D’après Spotisswoode le type de signal sonore importe peu, c’est son signifiant qui compte : le bruit implique la présence de l’homme, insatiable chasseur de miel, donc de nourriture.
L’étude menée chez les Hazda (Wood, 2014) documente une nouvelle ramification des rapports entre hommes et indicatoridés. Les alvéoles et le couvain sont enterrés afin de pousser l’oiseau à continuer son rôle de guide, la privation temporaire garantit la poursuite de la collaboration. La relation peut alors être définie comme un « mutualisme manipulateur », les bénéfices sont conditionnés par les attentes de l’une des parties. L’homme complexifie les paramètres de l’échange sans recourir à la domestication.
Les variations entre les relations qui lient les Lomwé, les Yao ou les Hazda avec le grand indicateur, sont le produit d’histoire distinctes modelées par des besoins différents. La diversité des relations mutualistes illustre que le rapport inter espèce est le produit de constructions culturelles.
Basile Guillot
Préservationniste engagé pour le respect des cultures indigènes @ Parc National de Gilé
Il y a un commentaire
Hausser
5 mai 2022 à 13h36
Merci Basile pour cette intéressante contribution relative à ce qu’on appelle souvent “la chasse au miel”, à la différence de l’apiculture, qu’elle soit traditionnelle ou moderne. Cette relation particulière avec le grand indicateur concerne effectivement la plupart des ethnies des milieux de savanes, puisqu’elle se retrouve également dans les savanes de l’est du Burkina, ou encore dans celles du nord Cameroun et Centrafrique. J’apporterais toutefois un bémol à ton exposé, c’est le fait qu’aujourd’hui, on a une pression anthropique beaucoup plus importante sur les ressources en miel qu’auparavant, et qu’il y a très peu d’exemples dans lesquels les peuples indigènes se voient reconnus des droits de gestion sur leurs territoires de vie et ont donc peine à faire respecter leurs usages et leurs pratiques de gestion par des acteurs extérieurs (parmi les exceptions on peut mentionner le cas des Hadzabe dans la Yaeda valley en Tanzanie).

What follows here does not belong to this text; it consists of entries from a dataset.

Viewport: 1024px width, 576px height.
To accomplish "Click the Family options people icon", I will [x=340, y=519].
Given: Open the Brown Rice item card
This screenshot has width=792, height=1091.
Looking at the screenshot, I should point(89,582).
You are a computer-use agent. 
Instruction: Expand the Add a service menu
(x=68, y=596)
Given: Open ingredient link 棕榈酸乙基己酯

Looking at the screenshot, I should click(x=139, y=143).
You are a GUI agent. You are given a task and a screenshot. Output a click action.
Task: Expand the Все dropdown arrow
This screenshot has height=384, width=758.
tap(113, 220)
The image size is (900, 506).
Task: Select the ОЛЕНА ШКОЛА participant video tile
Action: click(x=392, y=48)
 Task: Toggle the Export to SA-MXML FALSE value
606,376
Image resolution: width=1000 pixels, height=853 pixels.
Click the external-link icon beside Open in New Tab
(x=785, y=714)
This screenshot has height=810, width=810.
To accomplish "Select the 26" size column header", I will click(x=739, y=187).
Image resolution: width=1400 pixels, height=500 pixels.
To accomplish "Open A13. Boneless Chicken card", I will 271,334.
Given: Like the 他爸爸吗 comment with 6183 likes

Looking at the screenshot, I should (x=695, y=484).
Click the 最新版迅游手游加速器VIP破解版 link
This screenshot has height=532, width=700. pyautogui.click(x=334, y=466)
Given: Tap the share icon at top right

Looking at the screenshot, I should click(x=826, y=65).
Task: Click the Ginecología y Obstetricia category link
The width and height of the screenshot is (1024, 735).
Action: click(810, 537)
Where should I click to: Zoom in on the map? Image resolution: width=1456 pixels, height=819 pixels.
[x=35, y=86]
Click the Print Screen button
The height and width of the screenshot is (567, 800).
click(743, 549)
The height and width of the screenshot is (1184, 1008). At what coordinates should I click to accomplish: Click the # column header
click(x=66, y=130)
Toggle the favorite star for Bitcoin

Depuis deux ans nous voyons apparaitre dans l’ouest de la Tanzanie avec inquiétude l’utilisation de tronçonneuses pour abattre les arbres dans lesquels des colonies d’abeilles sauvages sont repérées. Si ces tendances et ces pratiques se confirment, la chasse au miel, à quelques exceptions près (certaines zones du bassin de Congo, d’Ethiopie, de RCA, de Tanzanie, de Zambie, du Kalahari), pourrait bientôt être assimilée à d’autres formes de chasse traditionnelles qui ont disparu en raison de la raréfaction des ressources, comme la chasse à l’éléphant à la sagaie pratiquée à cheval jusque dans les années 1970 aux confins de la Centrafrique, du Tchad et du Soudan, documentée par le très beau livre “la chasse oubliée” de J. L. Temporal.